The first town hall will be held Wednesday, Sept. 21, at 7 p.m. inside Roswell City Hall in north Fulton County.

The Fulton County Board of Commissioners will also hear an update on the negotiations at their meeting Wednesday morning.

The county’s first proposal was a massive increase in the current share of just under 5% up to 35%, totaling around an extra $90 million per year. The county says the increase is needed to pay for countywide services including public health and safety, courts, and renovating or building a new jail.


“Ultimately, it’s going to be the cities or the actual taxpayers themselves that wind up footing the bill,” according to Johns Creek Mayor John Bradberry. The cities’ initial proposal was to cut Fulton County’s percentage even further to less than 5% of the LOST revenue.
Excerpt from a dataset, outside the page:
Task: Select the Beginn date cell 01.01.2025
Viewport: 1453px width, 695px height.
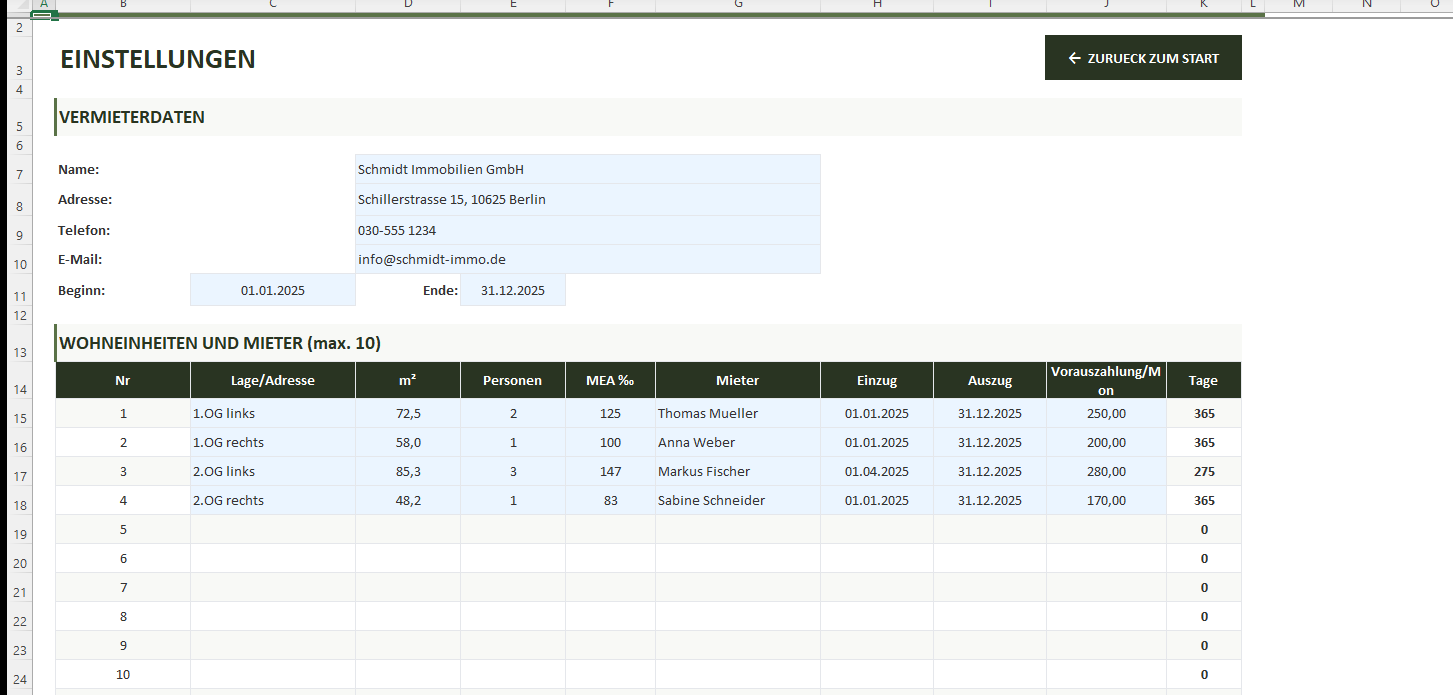Action: tap(272, 289)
Bradberry says to make up almost $8 million dollars in lost tax revenue under the county’s proposal, Johns Creek would have to raise property taxes on each homeowner by over a third. “The cities are going to look like the bad guy because we’re the ones that will have to cut services or raise taxes, but really it’s the county that’s putting us in this very difficult position,” said Bradberry.

To keep the same funding and services, the millage rate in Johns Creek would also have to climb above what’s legally allowed in the city’s own charter, a problem with three other cities, including East Point.

Deana Holiday Ingraham, mayor of East Point, said that the change in the millage rate would have an “impact on our budgets, impact on (our) ability to provide services, impact on public safety, and services we provide to our residents.”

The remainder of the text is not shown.